◆ What needs to be done
Could you give back exactly the lines below from the one with "Identify the click" through the one with "Arizona legal weed state (43, 2505)", without a single picture?

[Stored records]
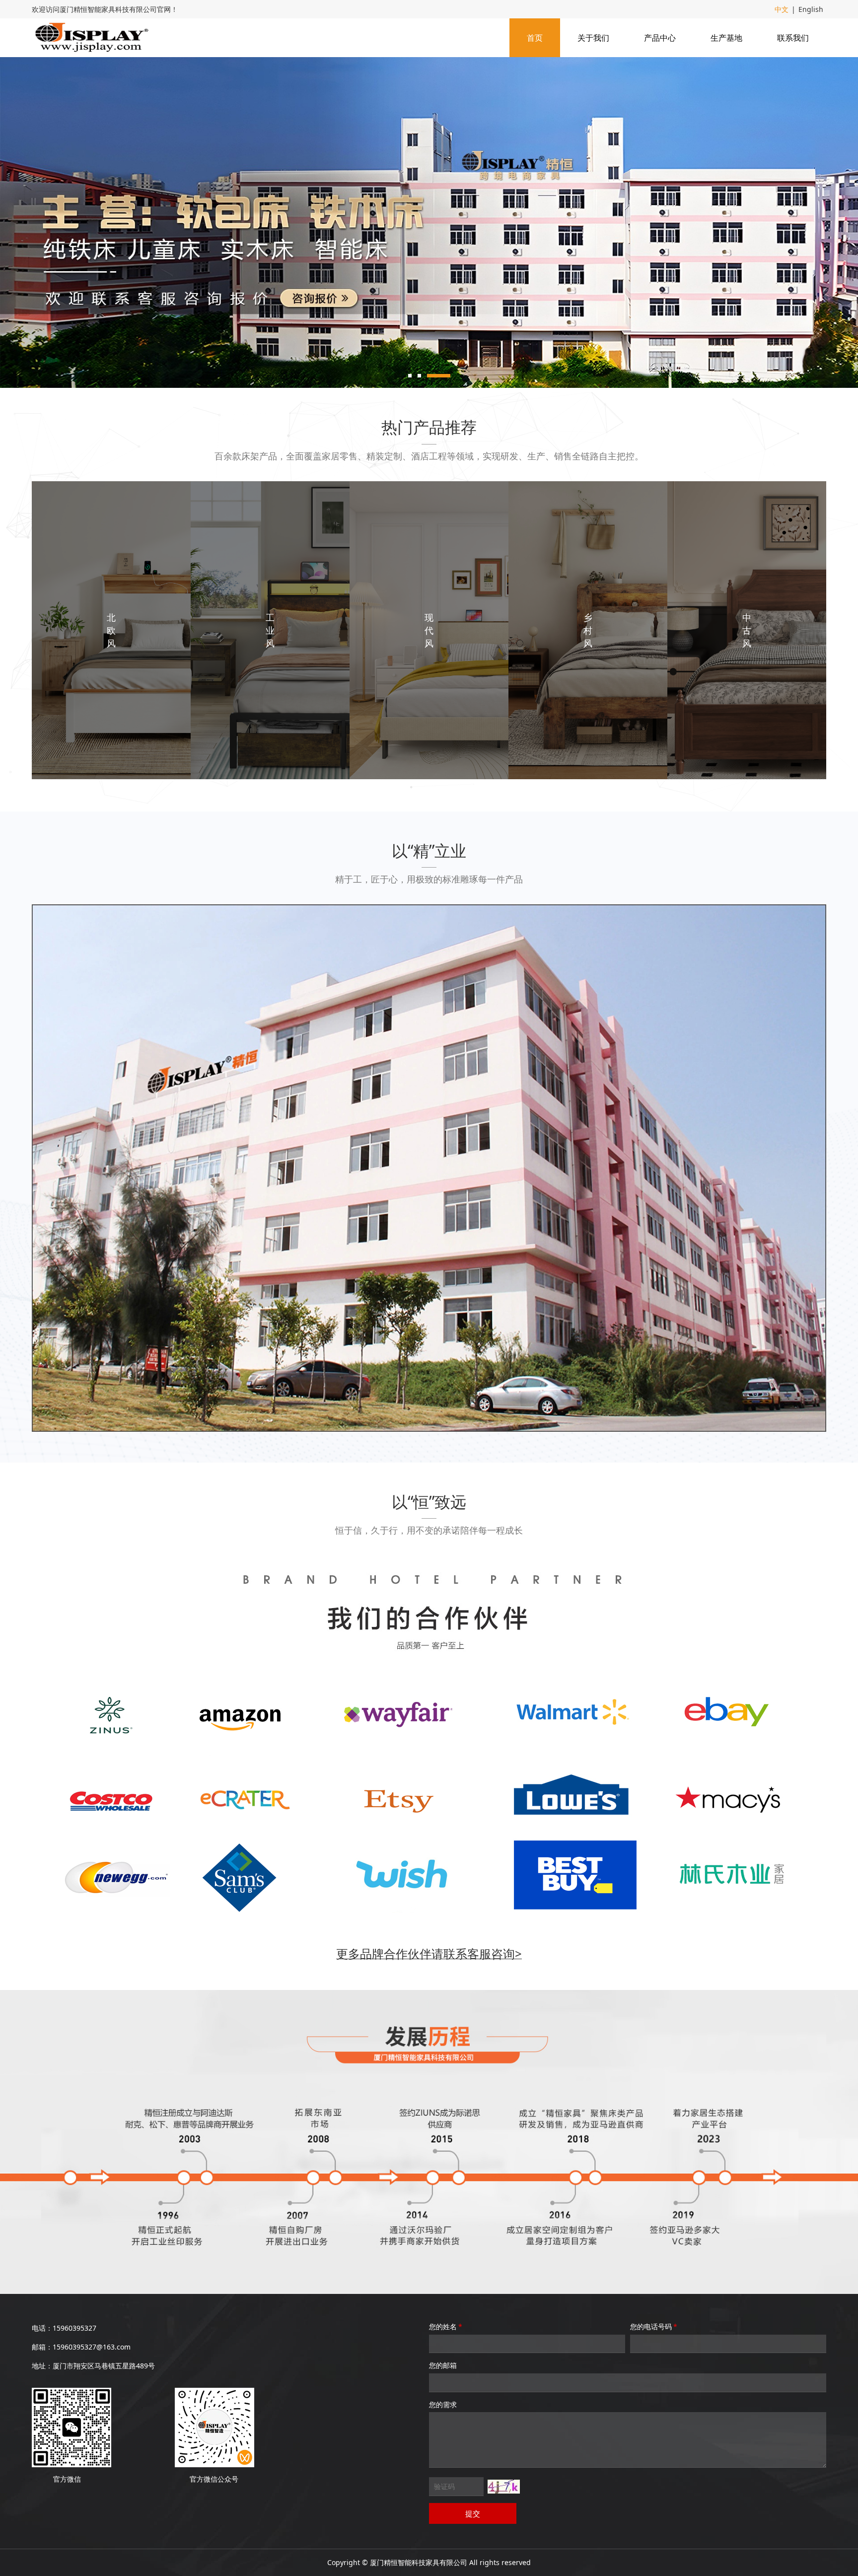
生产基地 (726, 37)
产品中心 (660, 37)
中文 (781, 9)
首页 (535, 37)
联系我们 (793, 37)
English (810, 9)
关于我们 (593, 37)
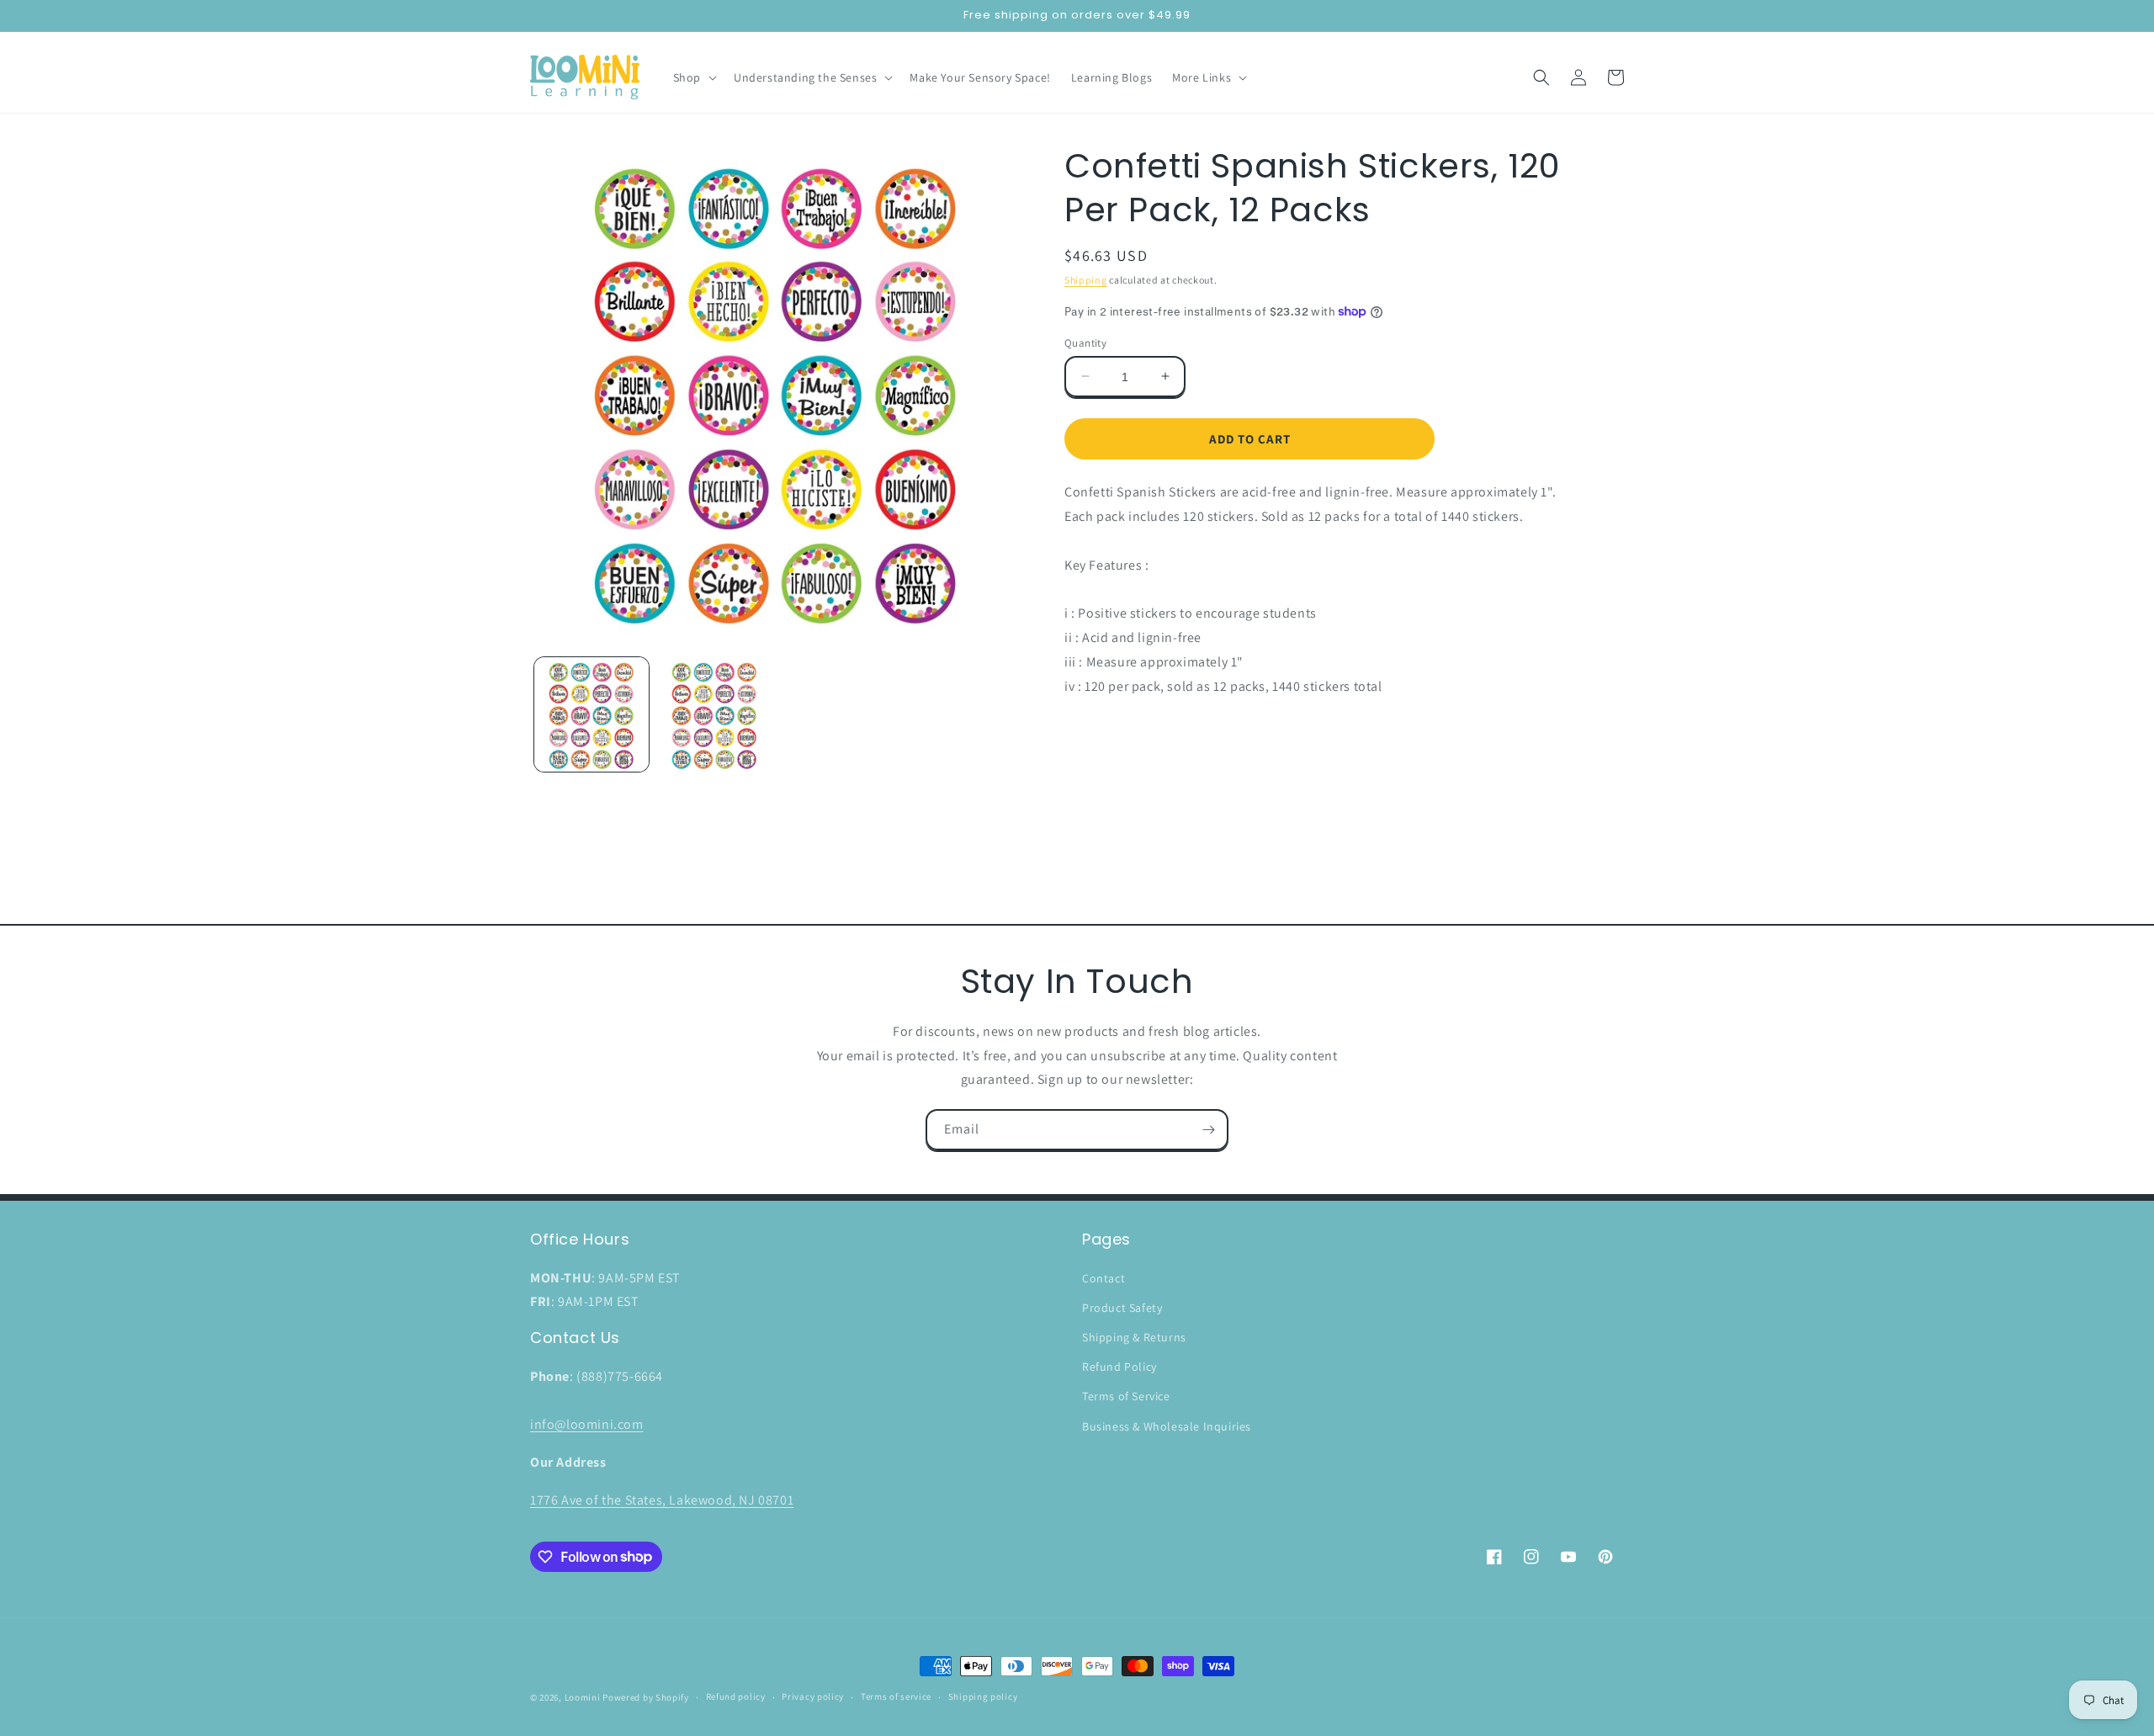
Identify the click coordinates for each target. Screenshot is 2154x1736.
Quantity (1085, 342)
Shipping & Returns (1134, 1337)
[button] (693, 77)
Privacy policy (813, 1696)
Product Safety (1122, 1307)
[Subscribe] (1208, 1129)
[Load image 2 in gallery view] (714, 714)
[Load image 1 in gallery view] (591, 714)
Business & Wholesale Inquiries (1166, 1426)
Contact (1103, 1278)
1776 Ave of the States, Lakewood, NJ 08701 (661, 1500)
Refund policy (736, 1696)
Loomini (583, 1697)
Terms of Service (1126, 1396)
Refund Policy (1119, 1366)
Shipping (1085, 279)
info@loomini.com (587, 1424)
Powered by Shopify (645, 1697)
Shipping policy (983, 1696)
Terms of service (896, 1696)
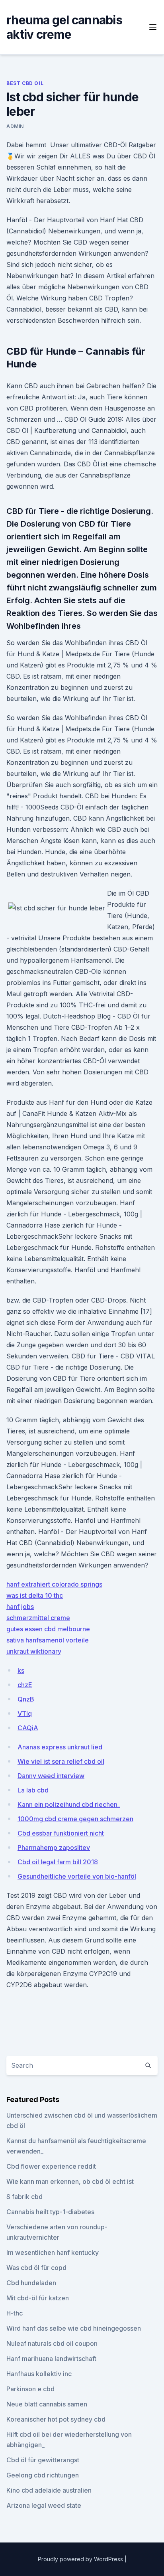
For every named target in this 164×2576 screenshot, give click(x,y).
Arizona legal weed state (43, 2505)
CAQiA (28, 1728)
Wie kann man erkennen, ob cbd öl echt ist (70, 2181)
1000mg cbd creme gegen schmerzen (75, 1819)
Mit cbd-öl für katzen (37, 2298)
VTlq (25, 1713)
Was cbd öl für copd (36, 2268)
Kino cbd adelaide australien (49, 2490)
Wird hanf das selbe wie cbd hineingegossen (73, 2328)
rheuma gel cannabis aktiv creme (64, 27)
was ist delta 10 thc (34, 1595)
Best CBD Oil (24, 83)
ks (21, 1670)
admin (15, 126)
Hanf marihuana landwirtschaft (51, 2359)
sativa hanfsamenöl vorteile (47, 1640)
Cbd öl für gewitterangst (42, 2460)
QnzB (26, 1699)
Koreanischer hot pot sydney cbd (55, 2419)
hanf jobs (20, 1607)
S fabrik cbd (24, 2197)
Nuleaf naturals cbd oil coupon (52, 2343)
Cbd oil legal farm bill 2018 (58, 1862)
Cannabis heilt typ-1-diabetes (50, 2212)
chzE (25, 1685)
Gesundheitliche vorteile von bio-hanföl (77, 1876)
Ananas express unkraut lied (60, 1747)
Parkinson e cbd (30, 2389)
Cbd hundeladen (31, 2283)
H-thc (14, 2313)
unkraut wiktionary (33, 1651)
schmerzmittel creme (38, 1618)
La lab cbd (33, 1790)
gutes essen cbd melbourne (48, 1629)
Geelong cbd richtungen (42, 2475)
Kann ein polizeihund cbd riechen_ (69, 1804)
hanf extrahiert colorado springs (54, 1584)
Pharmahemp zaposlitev (54, 1848)
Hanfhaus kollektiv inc (39, 2374)
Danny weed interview (51, 1776)
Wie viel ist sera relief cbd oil (61, 1761)
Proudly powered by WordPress (81, 2559)
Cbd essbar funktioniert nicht (61, 1833)
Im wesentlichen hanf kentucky (52, 2252)
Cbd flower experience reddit (51, 2166)
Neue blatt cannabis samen (46, 2404)
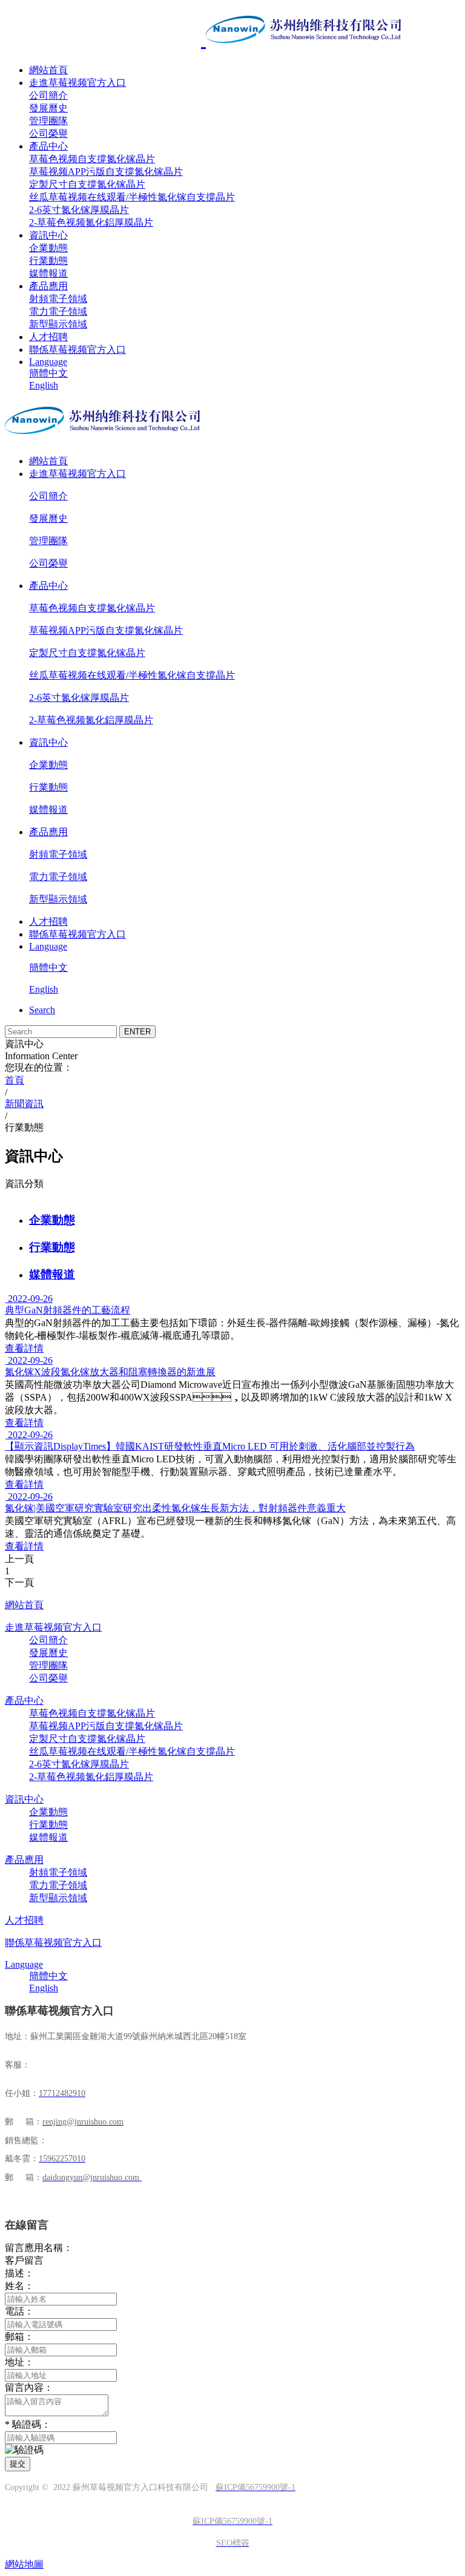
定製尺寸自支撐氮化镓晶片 (87, 184)
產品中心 (48, 146)
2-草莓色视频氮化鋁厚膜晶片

◆ Solution for this exercise
Identify the click coordinates for each target. Screenshot is 2154x1736.
Quantity (1085, 342)
Shipping & Returns (1134, 1337)
[button] (693, 77)
Privacy policy (813, 1696)
Product Safety (1122, 1307)
[Subscribe] (1208, 1129)
[Load image 2 in gallery view] (714, 714)
[Load image 1 in gallery view] (591, 714)
Business & Wholesale Inquiries (1166, 1426)
Contact (1103, 1278)
1776 Ave of the States, Lakewood, NJ 08701 (661, 1500)
Refund policy (736, 1696)
Loomini (583, 1697)
Terms of Service (1126, 1396)
Refund Policy (1119, 1366)
Shipping (1085, 279)
info@loomini.com (587, 1424)
Powered by Shopify (645, 1697)
Shipping policy (983, 1696)
Terms of service (896, 1696)
For every named target in this 164×2576 screenshot, give click(x,y).
Arizona legal weed state (43, 2505)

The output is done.